Tulsa designer Ellie Ediger completely transforms a midtown three-car garage.

Ellie Ediger Interiors has reimagined a three-car garage in a midtown Tulsa home from the studs out. One bay's sliding glass door provides easy access from the pool to the pool bath. Behind the next, a serene gym complete with a sauna and cold plunge. The third was originally designed for quiet storage space, though the homeowners have since repurposed it for a golf simulator.

Ellie, the designer for this project and owner of Ellie Ediger Interiors, has always had a love for interior design. Growing up in Enid, she spent many hours sifting through interior design magazines, illustrating spaces from the inspiration she found within them. In high school, she worked at a coffee shop owned by an interior designer, and the proximity made the career path tangible for her. After earning her interior design degree from Oklahoma State in 2011, she spent eight years at Tulsa textile house Fabricut, designing rooms for ads, building showrooms, and flying to Paris for trade shows, all of which helped shape her eye and her ambition. In 2019, she joined Bailey Austin Design, where her boss and mentor Bailey Austin, a designer and trained architect, taught her the nuances of high-end residential design.

In October 2024, Bailey decided to scale back, and encouraged Ellie to launch her own studio and carry her current book of business forward. "Sometimes you don't see what others see within yourself," Ellie says. A year and change in, her name is on the door, and the focus has shifted from working within someone else's vision to defining her own.

When asked about her style, Ellie quoted Charles Faudree, the renowned late Tulsa designer she interned for in college, who influenced her approach to design. "It's about the mix, not the match." Some homes, she says, try to match too much. Every metal finish. Every paint color. "It's about finding balance between scale and texture, but ultimately it's about what you want to look at every day."

Ellie’s style is evident through her design of the garage. The clients are a Tulsa couple with two young boys and a love for hosting. The garage space is one of two on the property, disconnected from the main residence and topped with a mother-in-law suite.

Ellie cut a sliding door into the first bay to connect to the pool, then built out a pool bath with green-and-white striped tile in the shower, tropical parrot wallpaper, and a burl wood vanity. The rest of that bay became a kids' zone, anchored by a navy cabinet faced in the same striped tile, fit to accommodate a ping pong table in the future.
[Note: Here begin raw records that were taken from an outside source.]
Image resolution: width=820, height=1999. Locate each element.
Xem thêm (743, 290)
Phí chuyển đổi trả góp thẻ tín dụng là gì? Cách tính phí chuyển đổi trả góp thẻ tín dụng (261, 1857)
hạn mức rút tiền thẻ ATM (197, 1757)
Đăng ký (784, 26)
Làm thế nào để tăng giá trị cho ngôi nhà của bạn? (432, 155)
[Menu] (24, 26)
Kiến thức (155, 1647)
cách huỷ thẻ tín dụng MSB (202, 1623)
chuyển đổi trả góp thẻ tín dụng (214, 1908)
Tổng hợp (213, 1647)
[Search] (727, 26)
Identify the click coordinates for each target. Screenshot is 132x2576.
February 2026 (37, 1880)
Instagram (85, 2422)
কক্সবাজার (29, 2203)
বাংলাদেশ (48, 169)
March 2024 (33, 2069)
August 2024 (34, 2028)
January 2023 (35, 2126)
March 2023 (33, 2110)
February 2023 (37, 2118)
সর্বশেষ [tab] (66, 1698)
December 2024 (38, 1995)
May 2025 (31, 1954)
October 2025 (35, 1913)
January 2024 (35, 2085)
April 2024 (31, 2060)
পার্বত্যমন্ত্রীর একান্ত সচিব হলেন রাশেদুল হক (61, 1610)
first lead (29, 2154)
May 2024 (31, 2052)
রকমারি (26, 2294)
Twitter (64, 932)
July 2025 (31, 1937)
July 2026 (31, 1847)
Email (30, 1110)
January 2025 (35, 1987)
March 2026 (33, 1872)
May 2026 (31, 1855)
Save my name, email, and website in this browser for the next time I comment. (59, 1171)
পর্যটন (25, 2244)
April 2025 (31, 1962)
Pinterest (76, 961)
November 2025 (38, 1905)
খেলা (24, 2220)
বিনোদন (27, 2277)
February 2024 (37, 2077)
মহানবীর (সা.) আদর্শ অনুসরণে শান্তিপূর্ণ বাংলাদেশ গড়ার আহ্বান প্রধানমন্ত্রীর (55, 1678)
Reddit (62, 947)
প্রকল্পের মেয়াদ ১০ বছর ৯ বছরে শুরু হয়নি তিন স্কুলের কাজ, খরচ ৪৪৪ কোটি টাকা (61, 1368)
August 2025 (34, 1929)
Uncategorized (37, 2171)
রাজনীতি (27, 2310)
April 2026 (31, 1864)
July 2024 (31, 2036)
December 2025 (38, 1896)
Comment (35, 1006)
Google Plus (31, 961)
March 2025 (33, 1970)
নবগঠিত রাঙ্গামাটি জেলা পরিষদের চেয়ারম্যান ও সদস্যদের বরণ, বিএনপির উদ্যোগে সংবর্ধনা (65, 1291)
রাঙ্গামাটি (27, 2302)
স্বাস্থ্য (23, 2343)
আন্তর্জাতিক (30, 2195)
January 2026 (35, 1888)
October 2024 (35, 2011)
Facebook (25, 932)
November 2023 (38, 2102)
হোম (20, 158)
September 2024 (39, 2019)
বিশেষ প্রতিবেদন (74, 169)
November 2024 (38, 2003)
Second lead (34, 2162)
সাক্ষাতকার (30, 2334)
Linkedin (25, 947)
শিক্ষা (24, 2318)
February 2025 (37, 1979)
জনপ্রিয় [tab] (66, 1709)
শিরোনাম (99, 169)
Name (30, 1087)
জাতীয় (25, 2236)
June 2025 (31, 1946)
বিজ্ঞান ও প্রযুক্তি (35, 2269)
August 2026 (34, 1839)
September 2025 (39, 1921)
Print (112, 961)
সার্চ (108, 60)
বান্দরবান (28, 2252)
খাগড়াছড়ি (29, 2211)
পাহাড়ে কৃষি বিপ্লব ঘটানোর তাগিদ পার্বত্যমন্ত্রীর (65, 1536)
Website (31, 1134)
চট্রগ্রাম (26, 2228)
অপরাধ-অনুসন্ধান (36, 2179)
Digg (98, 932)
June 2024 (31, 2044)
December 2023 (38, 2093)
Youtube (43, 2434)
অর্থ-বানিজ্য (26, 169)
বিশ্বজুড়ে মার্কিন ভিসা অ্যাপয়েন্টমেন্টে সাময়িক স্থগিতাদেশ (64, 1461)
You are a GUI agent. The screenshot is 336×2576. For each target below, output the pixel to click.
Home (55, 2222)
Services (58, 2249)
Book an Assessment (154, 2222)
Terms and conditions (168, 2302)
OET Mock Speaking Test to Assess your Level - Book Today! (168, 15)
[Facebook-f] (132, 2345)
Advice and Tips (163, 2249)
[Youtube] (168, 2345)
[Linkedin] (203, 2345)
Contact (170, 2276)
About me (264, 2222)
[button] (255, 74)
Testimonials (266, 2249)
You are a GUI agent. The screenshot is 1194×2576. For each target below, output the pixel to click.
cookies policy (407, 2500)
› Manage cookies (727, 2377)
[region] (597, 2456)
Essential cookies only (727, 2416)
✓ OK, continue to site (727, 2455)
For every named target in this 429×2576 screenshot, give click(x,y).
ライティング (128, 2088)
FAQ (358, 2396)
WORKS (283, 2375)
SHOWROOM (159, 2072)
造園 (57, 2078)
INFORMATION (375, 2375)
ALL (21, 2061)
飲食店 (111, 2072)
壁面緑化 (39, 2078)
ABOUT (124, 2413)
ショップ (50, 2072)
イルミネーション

The second bay became the gym complete with a cold plunge and sauna. The homeowners wanted something neutral and serene on a contractor's budget that wasn't going to stretch. Ellie answered with unfinished wood slats running floor to ceiling on two walls, neutral rugs underfoot, and three off-the-shelf mirrors lifted by LED lighting set behind them. A new window pulled in daylight and a mini-split made the space usable even in a Tulsa August.

The third bay remained as closed storage. Vinyl wood plank flooring runs throughout, with baseboards along every drywall section to finish the look.  "I was surprised how elevated the garage could look without an extreme budget," Ellie says.

That elevation was created through attention to every detail. "It was an incredibly rewarding project; totally unique," Ellie reflects. When asked what advice she would give to homeowners looking to reimagine a space in their home, Ellie focused on finding the inspiration. “Look through social media and interior design magazines. Find spaces that draw your eye and ask yourself ‘what specifically do I love about this space?’” The garage perfectly captures one of Ellie's strengths: the ability to unify distinct pieces into one thoughtful, intentional space.